# [Stored items]
────────────────
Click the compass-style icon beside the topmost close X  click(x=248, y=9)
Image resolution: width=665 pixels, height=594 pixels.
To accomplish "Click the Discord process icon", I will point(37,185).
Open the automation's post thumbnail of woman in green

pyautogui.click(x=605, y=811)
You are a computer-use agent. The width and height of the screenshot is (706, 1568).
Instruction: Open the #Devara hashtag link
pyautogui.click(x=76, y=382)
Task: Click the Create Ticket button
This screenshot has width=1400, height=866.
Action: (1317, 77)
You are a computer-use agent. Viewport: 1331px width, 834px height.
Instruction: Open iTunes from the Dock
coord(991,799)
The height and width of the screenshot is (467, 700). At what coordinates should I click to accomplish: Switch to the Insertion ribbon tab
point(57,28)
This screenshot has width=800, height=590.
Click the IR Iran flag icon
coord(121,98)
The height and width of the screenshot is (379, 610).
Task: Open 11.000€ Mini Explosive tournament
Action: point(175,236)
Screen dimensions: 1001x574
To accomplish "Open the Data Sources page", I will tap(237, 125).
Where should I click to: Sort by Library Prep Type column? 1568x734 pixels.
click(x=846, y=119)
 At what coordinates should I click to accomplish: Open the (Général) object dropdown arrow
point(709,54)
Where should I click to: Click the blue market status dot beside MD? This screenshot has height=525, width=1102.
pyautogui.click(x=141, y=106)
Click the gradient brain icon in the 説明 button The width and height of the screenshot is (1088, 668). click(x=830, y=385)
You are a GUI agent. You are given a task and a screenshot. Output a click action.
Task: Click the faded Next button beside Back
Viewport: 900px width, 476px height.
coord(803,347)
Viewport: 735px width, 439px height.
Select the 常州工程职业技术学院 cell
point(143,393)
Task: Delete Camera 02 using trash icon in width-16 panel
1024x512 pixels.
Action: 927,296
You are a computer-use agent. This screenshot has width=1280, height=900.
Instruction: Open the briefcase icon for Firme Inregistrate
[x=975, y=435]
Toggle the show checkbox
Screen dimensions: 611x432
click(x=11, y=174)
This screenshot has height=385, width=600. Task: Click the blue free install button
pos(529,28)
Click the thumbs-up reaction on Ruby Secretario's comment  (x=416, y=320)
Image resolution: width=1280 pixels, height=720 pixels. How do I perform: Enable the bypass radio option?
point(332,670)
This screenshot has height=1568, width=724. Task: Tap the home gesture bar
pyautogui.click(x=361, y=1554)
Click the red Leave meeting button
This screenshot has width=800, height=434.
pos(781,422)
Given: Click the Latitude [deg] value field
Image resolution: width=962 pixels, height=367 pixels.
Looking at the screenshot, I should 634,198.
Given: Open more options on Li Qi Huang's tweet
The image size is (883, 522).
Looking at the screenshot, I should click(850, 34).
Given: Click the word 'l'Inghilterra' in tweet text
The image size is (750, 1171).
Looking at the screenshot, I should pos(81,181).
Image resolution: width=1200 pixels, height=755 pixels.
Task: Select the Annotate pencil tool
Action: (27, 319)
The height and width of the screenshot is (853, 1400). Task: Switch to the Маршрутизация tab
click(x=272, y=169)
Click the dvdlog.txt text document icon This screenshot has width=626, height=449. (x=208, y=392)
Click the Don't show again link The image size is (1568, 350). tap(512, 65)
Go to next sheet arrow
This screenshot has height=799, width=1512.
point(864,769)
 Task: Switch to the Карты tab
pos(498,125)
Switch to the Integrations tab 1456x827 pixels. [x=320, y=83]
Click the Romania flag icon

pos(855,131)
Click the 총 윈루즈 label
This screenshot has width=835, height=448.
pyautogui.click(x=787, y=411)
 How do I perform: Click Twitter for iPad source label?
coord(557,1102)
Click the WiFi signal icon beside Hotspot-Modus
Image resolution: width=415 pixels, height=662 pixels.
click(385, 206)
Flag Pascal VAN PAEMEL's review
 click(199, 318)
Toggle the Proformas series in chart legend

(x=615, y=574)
────────────────
# [EXERCISE DETAILS]
Every line from the first entry to the line containing "Click the gradient" should be transcribed exactly, and nothing beyond it.

# [RESPONSE TO THIS TASK]
Click the compass-style icon beside the topmost close X  click(x=248, y=9)
Image resolution: width=665 pixels, height=594 pixels.
To accomplish "Click the Discord process icon", I will point(37,185).
Open the automation's post thumbnail of woman in green

pyautogui.click(x=605, y=811)
You are a computer-use agent. The width and height of the screenshot is (706, 1568).
Instruction: Open the #Devara hashtag link
pyautogui.click(x=76, y=382)
Task: Click the Create Ticket button
This screenshot has width=1400, height=866.
Action: (1317, 77)
You are a computer-use agent. Viewport: 1331px width, 834px height.
Instruction: Open iTunes from the Dock
coord(991,799)
The height and width of the screenshot is (467, 700). At what coordinates should I click to accomplish: Switch to the Insertion ribbon tab
point(57,28)
This screenshot has width=800, height=590.
Click the IR Iran flag icon
coord(121,98)
The height and width of the screenshot is (379, 610).
Task: Open 11.000€ Mini Explosive tournament
Action: point(175,236)
Screen dimensions: 1001x574
To accomplish "Open the Data Sources page", I will tap(237, 125).
Where should I click to: Sort by Library Prep Type column? 1568x734 pixels.
click(x=846, y=119)
 At what coordinates should I click to accomplish: Open the (Général) object dropdown arrow
point(709,54)
Where should I click to: Click the blue market status dot beside MD? This screenshot has height=525, width=1102.
pyautogui.click(x=141, y=106)
Click the gradient brain icon in the 説明 button The width and height of the screenshot is (1088, 668). click(x=830, y=385)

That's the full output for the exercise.